PHILADELPHIA (AP) -- Former Pennsylvania Gov. Ed Rendell said Sunday that Philadelphia Inquirer co-owner Lewis Katz invited him on the doomed flight that crashed, killing seven.

Rendell said Katz tried to persuade him Friday to attend an event at historian Doris Kearns Goodwin's Massachusetts home, but he had another commitment.

Katz, a 72-year-old business mogul, and six others were returning home to New Jersey on Saturday night when the plane crashed on takeoff. The National Transportation Safety Board is investigating what may have caused the crash.

The former Democratic governor said Katz died at "maybe the high point of his life." Katz was thrilled this week after he and a partner won an $88 million auction for the Inquirer and Philadelphia Daily News, Rendell said.

The plane gave Katz the ability to be spontaneous, deciding on a moment's notice to call friends to join him for an out-of-state function or sporting event, Rendell said. He had flown with Katz about two dozen times since leaving office in 2011, including a recent trip to Los Angeles.

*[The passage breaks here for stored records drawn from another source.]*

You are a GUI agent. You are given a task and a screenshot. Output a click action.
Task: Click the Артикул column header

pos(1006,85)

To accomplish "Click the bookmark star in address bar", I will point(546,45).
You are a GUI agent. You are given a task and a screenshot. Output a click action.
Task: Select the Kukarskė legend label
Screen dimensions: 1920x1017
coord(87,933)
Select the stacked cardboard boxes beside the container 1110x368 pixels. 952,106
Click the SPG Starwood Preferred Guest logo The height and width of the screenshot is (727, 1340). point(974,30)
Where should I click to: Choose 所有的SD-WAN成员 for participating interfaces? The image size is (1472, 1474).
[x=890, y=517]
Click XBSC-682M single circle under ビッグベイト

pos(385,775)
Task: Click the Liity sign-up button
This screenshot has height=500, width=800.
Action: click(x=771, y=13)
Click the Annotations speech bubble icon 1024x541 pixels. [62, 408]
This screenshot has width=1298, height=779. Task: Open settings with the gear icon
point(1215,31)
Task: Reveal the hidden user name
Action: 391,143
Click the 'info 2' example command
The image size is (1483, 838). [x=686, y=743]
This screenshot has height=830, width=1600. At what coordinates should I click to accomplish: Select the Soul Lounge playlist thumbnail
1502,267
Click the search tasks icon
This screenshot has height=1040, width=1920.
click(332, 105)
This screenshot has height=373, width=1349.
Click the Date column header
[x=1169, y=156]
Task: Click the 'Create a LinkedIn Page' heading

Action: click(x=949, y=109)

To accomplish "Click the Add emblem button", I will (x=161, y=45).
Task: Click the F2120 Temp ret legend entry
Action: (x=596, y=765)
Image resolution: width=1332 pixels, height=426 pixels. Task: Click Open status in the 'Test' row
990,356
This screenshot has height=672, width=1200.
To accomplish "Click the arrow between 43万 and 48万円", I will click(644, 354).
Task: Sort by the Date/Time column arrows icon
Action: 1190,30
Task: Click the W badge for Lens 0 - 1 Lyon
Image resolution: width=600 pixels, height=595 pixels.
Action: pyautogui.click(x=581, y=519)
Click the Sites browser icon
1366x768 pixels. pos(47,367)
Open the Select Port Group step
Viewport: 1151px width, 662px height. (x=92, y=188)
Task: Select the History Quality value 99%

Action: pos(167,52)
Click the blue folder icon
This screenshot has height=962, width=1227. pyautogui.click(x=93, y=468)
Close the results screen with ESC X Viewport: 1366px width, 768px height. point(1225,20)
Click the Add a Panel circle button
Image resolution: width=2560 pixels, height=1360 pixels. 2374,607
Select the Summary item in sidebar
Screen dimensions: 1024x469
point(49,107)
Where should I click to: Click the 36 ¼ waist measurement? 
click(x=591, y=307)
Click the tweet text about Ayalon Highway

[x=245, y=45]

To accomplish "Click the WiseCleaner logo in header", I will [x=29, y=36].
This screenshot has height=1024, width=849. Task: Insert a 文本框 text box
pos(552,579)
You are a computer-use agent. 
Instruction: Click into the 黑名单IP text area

"He had this uncommon gift of having fun and making people around him have fun," Rendell said.

Katz employed two full-time pilots and a flight attendant, Rendell said.

"The reason I'm mystified is those pilots maintained the plane like it was their life and death," Rendell said.

He said his close friend also practiced smaller, unheralded moments of charity. Katz once bought his employee at Kinney Parking a house so he could move to a better New York neighborhood, and he quietly left $100 tips for waitresses at a boardwalk breakfast spot, Rendell said.

"People say, 'Well, he only does things to get his name on buildings.' That couldn't be further from the truth."